Man accused of killing nine black people at church in South Carolina has been indicted on 33 federal counts.

    Prosecutors have not said whether they will seek the death penalty against the suspect
    Prosecutors have not said whether they will seek the death penalty against the suspect

    The man accused of shooting dead nine black people last month at a church in Charleston, South Carolina, has been indicted on dozens of federal charges that could result in the death penalty, US Attorney General Loretta Lynch said.

    Lynch announced on Wednesday that 21-year-old Dylann Roof is facing 33 charges, including hate crimes, firearms violations and obstructing the practice of religion.

    The charges have been expected since Roof was arrested following the June 17 shootings at Emanuel African Methodist Episcopal Church in downtown Charleston.

    Is Dylann Roof a loner or a white supremacist?

    Roof, who is white, appeared in photos waving Confederate flags, and survivors told police that he hurled racial insults during the attack.

    Prosecutors have not said whether they will seek the death penalty against the suspect.

    Roof already faces state charges, including nine counts of murder.

    Hate crimes are often challenging for the government because it must prove that the defendant was primarily motivated by a victim's race or religion, as opposed to other factors frequently invoked up the defence attorneys, such as drug addiction and mental illness.
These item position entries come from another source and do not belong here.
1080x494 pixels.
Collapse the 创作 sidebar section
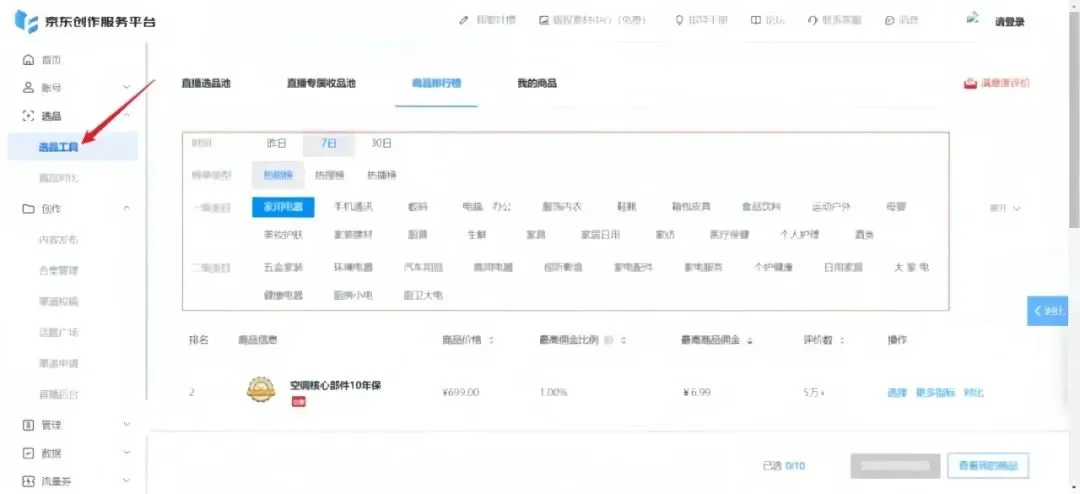(x=126, y=208)
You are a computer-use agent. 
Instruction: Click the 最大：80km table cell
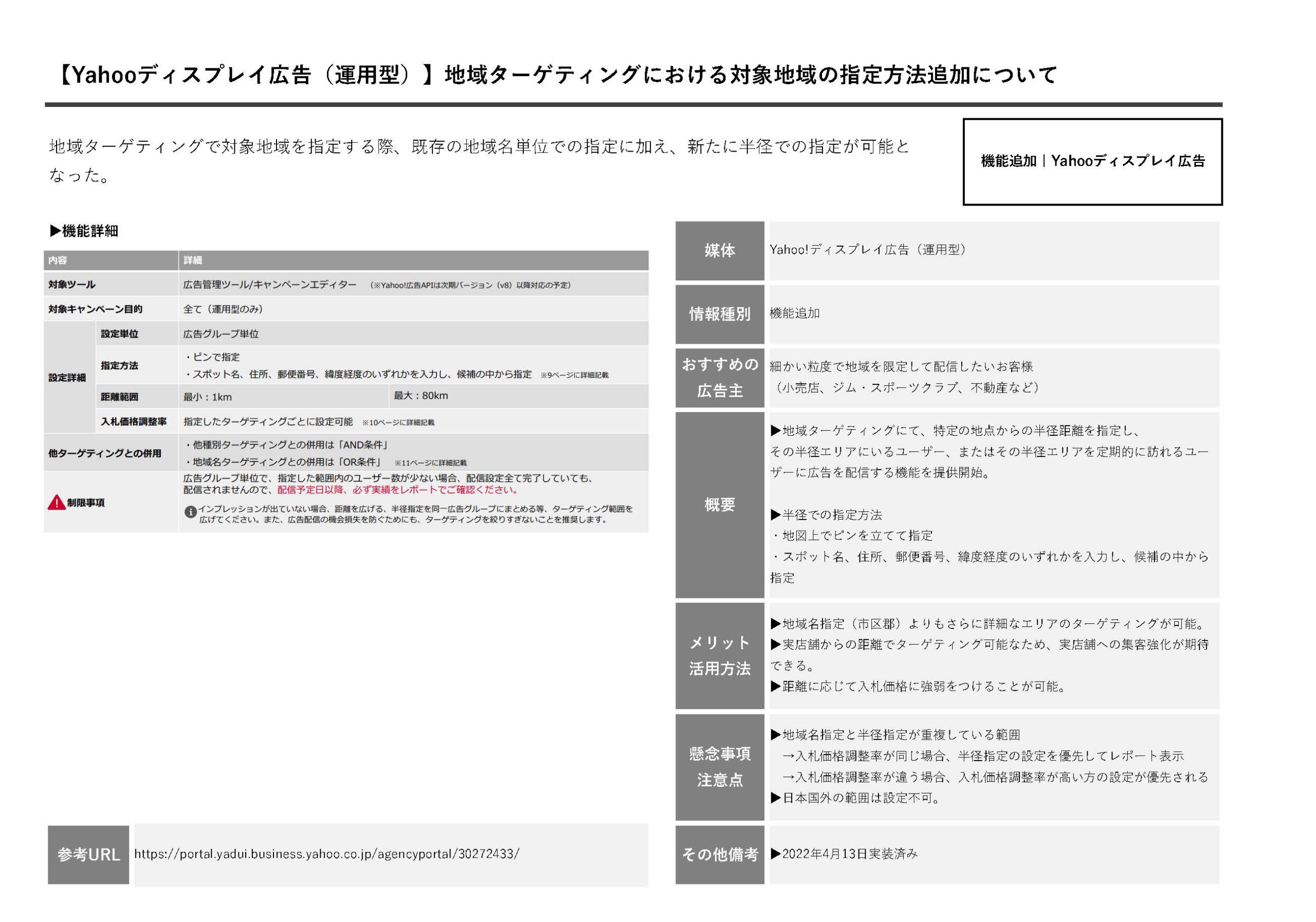pyautogui.click(x=421, y=395)
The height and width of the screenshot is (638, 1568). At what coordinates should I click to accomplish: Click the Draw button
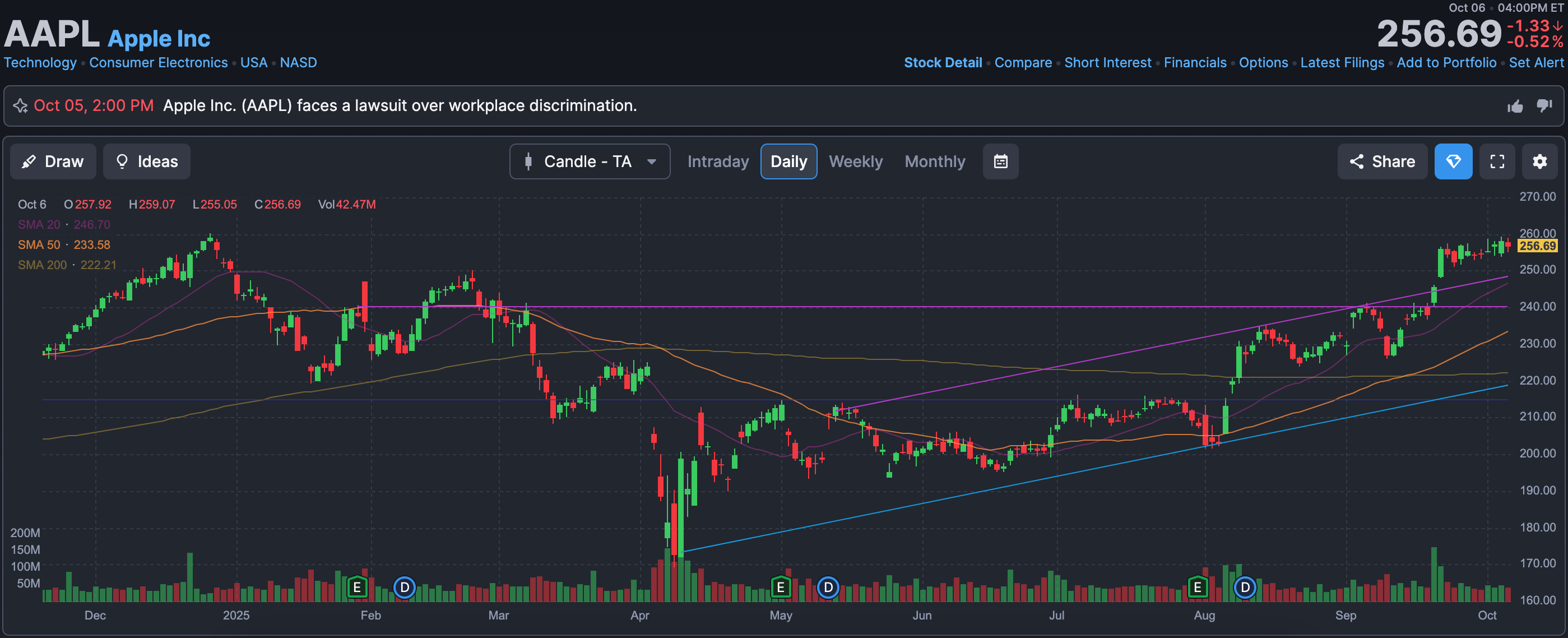click(x=53, y=161)
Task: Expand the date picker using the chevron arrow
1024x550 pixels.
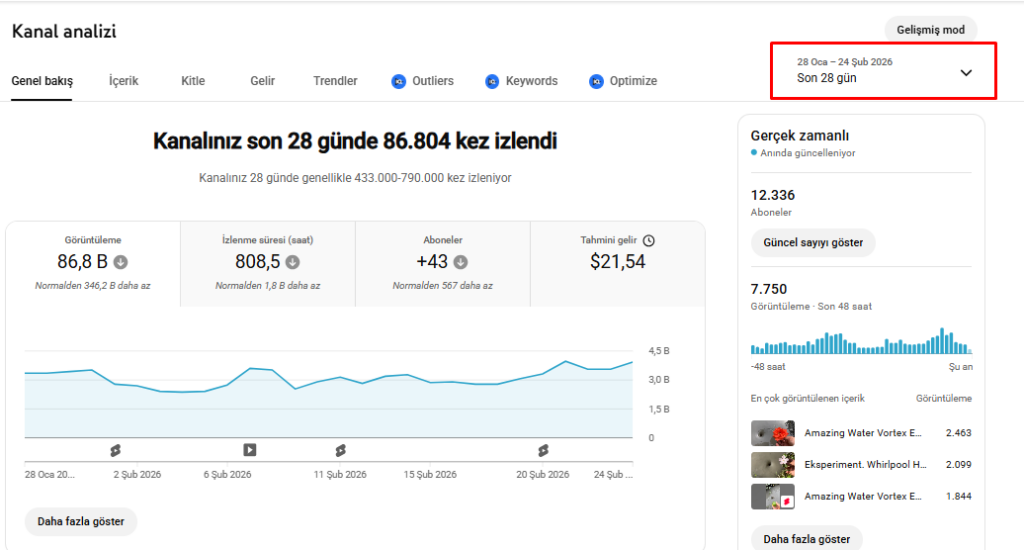Action: coord(966,72)
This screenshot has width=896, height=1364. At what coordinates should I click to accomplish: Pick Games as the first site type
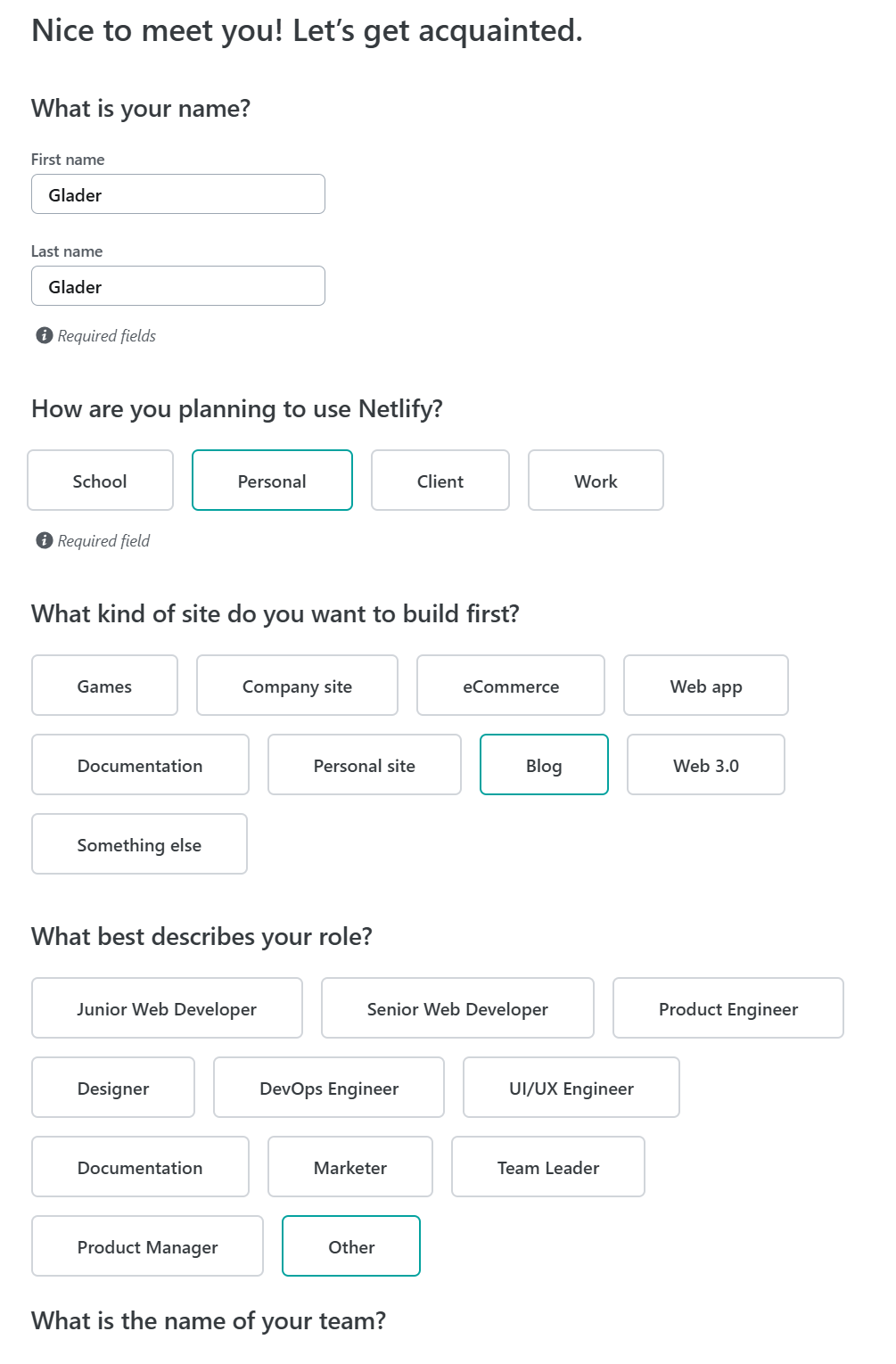[104, 686]
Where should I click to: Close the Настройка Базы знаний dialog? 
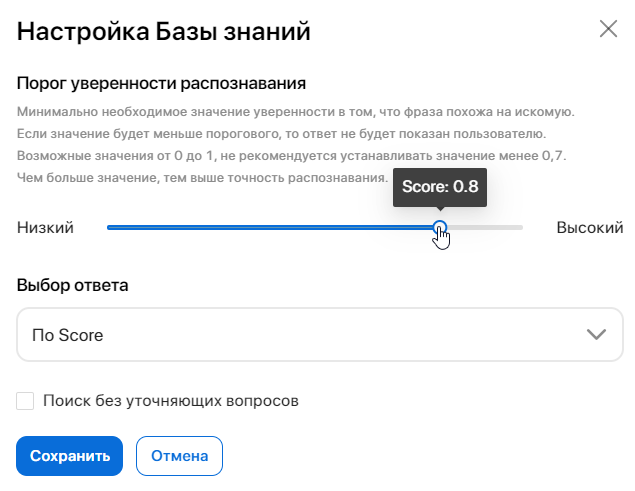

    South Carolina has no hate crime laws on its books, but the murder charges it is pressing against Roof carry the possibility of the death penalty.

    The massacre shocked Americans, occurring as it did in one of the oldest and most famous African-American churches in the South, in a city that was once the American hub of the transatlantic slave trade and, in 1861, the starting point of the Civil War.

    It also rekindled vigorous opposition to the Confederate battle flag, with lawmakers voting earlier this month to no longer fly the controversial saltire outside the South Carolina legislature.

    "Roof conceived his goal of increasing racial tensions and seeking retribution for perceived wrongs that he believed African Americans have committed against white people," Lynch said.

    "To carry out these twin goals of fanning racial flames and exacting revenge, Roof further decided to seek out and murder African Americans because of their race," added the attorney general, who is African American herself.